Trident Seafoods – 2nd Bowfin Fuel Spill

Tuesday, November 18, 2008

The Washington Department of Ecology (Ecology) has fined Seattle-based Trident Seafoods $30,500 for an oil spill in December 2007 that sent almost 500 gallons of fuel into the Hylebos Waterway in Commencement Bay.

The spill happened while the company’s tender vessel Bowfin was tied up at Trident Seafoods’ dock in Tacoma. A Trident Seafoods engineer began transferring diesel fuel between two tanks onboard the Bowfin. It appears a small fuel line became plugged, causing diesel to run out of a tank vent, across the deck and overboard. The company found the spill the evening of Dec. 10 after a diesel smell was traced back to the Bowfin.

“Spills like this have tremendous costs, both environmentally and financially, which is why Ecology places so much emphasis on prevention,” said Jim Sachet, regional Ecology spills response manager. “Based on our investigation, this spill was avoidable.”

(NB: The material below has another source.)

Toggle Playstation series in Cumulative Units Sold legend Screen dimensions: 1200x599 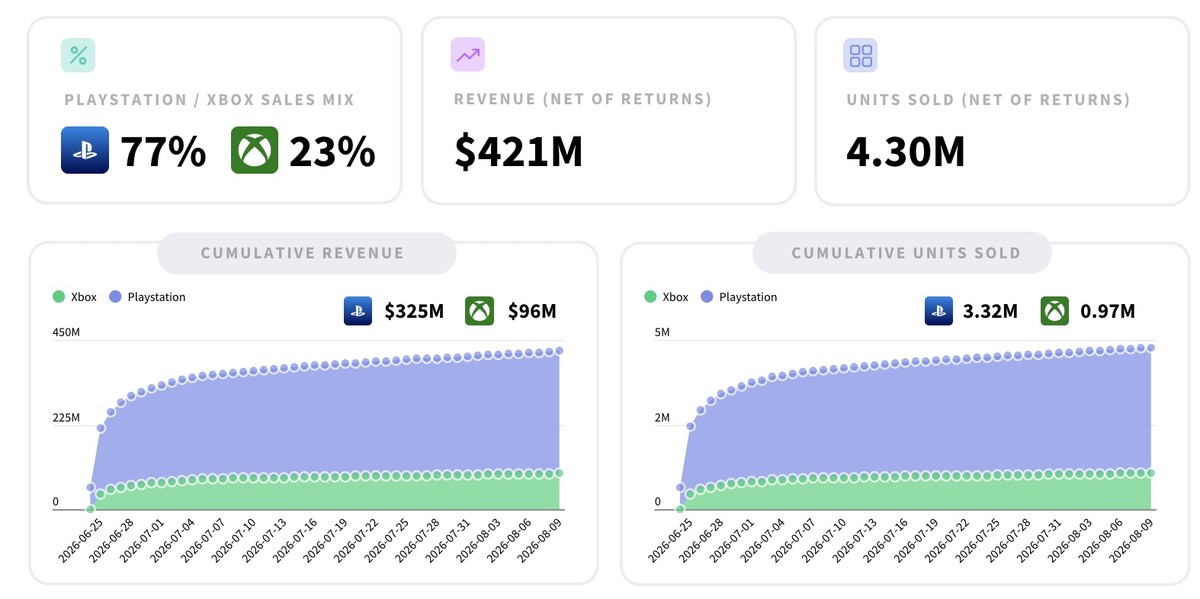click(x=740, y=297)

Ecology, the Coast Guard and the company responded immediately. Over the course of the response, environmental contractors hired by Trident Seafoods recovered 400 gallons of the diesel. Trident Seafoods’ policy of placing protective boom around its vessels at dock helped minimize the spread of oil and improved recovery of the spilled diesel from water.

It is illegal to spill oil to state waters. Oil harms the environment, and the damage begins as soon as it hits the water. In heavily industrial areas such as Commencement Bay, spills such as this one add more toxics to an already sensitive environment.

Ecology determined this to be a negligent oil spill, which increased the total penalty. Trident Seafoods has written oil transfer procedures, but they were not followed because the engineer didn’t believe the procedures applied.

This was the second fuel spill in 2007 involving the Bowfin. In May, Ecology penalized Trident Seafoods $12,000 for a July 2007 spill that released 90 gallons of diesel oil into the Hylebos Waterway. Ecology determined negligence also played a role in that spill.

“Trident Seafoods deeply regrets this spill,” said Bob Nelson, spokesperson for the company, “We understand the importance of being a good environmental steward and believe any spill – regardless of its size – is unacceptable. “Trident Seafoods is firmly committed to safe, reliable and environmentally sound operations. This commitment is communicated from the very top of our organization to those who work aboard our vessels and at our facilities. With regard to this spill, we took prompt steps to address the root cause, including increased training, monitoring of fuel transfers and specific personnel actions,” Nelson continued.

Trident Seafoods will have 30 days to appeal the penalty to the state Pollution Control Hearings Board or ask Ecology to reconsider its decision.